Ser ou não ser

Nós, juízes: máquinas, coisas ou seres humanos?

Autor

  • Amini Haddad

    é Juíza de Direito-TJ/MT. Professora Efetiva da UFMT. Mestre em Direito Constitucional - PUC/RJ. Doutoranda em Direitos Humanos/UCSF. Especialista em Direito Civil Processo Civil Direito Penal Processo Penal Direito Administrativo Direito Constitucional e Tributário.

10 de julho de 2010, 12h51

É difícil compreender as ações e condutas que externam vícios. Fantasiosas construções que criam edifício sem quaisquer perspectivas de realidade e, mais incrível ainda, é perceber que ganham sintonia no mundo contemporâneo.

Falta de consciência?

Hannah Arendt já trazia a sua contribuição para tal “descentração” humana, própria de uma sociedade onde o mundo material dita regras e os interesses monetários limitam a visão, sendo, estas elementares, mais um contributivo do holocausto: homens máquinas!

• [ENUNCIADO 1]:
Reescreva como tabela Markdown, com as colunas "Nº" e "Conteúdo", as linhas dos dados de origem a partir da linha que contém "Select the M" até o fim desses dados, omitindo as linhas em branco.
As linhas de dados não guardam relação alguma com o artigo.

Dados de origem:
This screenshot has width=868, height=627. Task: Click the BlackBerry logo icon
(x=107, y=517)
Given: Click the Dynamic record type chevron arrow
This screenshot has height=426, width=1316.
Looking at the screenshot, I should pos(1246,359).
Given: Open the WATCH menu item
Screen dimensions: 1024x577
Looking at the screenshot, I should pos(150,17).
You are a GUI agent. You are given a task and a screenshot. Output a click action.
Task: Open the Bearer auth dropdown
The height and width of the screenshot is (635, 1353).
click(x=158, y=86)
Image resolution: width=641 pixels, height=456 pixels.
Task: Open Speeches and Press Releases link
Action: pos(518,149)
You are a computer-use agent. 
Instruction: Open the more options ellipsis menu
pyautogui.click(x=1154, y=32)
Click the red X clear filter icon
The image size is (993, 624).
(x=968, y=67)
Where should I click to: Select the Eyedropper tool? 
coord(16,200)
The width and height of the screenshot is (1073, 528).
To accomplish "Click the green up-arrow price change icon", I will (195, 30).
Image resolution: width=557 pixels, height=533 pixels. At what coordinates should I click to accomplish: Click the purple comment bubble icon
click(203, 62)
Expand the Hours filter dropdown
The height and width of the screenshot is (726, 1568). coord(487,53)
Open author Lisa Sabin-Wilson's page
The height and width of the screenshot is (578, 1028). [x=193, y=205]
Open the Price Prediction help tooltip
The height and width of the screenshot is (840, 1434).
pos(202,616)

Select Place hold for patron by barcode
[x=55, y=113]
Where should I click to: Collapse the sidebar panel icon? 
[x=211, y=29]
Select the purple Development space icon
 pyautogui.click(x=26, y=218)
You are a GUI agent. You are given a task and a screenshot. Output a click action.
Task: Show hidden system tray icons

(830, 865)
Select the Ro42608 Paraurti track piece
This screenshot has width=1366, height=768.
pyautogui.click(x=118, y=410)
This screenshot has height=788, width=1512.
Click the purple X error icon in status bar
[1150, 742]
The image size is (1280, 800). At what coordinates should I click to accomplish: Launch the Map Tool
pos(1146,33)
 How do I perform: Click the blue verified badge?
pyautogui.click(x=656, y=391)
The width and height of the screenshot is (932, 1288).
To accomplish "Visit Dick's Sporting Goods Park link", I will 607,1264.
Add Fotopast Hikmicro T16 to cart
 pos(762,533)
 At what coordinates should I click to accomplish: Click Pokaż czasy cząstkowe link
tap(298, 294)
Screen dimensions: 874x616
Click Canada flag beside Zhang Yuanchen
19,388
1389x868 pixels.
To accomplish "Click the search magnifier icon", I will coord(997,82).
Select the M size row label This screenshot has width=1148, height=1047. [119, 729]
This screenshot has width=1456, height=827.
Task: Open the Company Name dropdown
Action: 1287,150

• [ENUNCIADO 2]:
Responda com base no artigo:
(a) Em que data e horário o artigo foi publicado?
(b) Em qual universidade a autora é professora efetiva?
(c) Qual pensadora é mencionada no artigo?

• [RESOLUÇÃO 1]:
| Nº | Conteúdo |
|---|---|
| 1 | Select the M size row label This screenshot has width=1148, height=1047. [119, 729] |
| 2 | This screenshot has width=1456, height=827. |
| 3 | Task: Open the Company Name dropdown |
| 4 | Action: 1287,150 |

• [RESOLUÇÃO 2]:
(a) Em 10 de julho de 2010, às 12h51.
(b) Na UFMT.
(c) Hannah Arendt.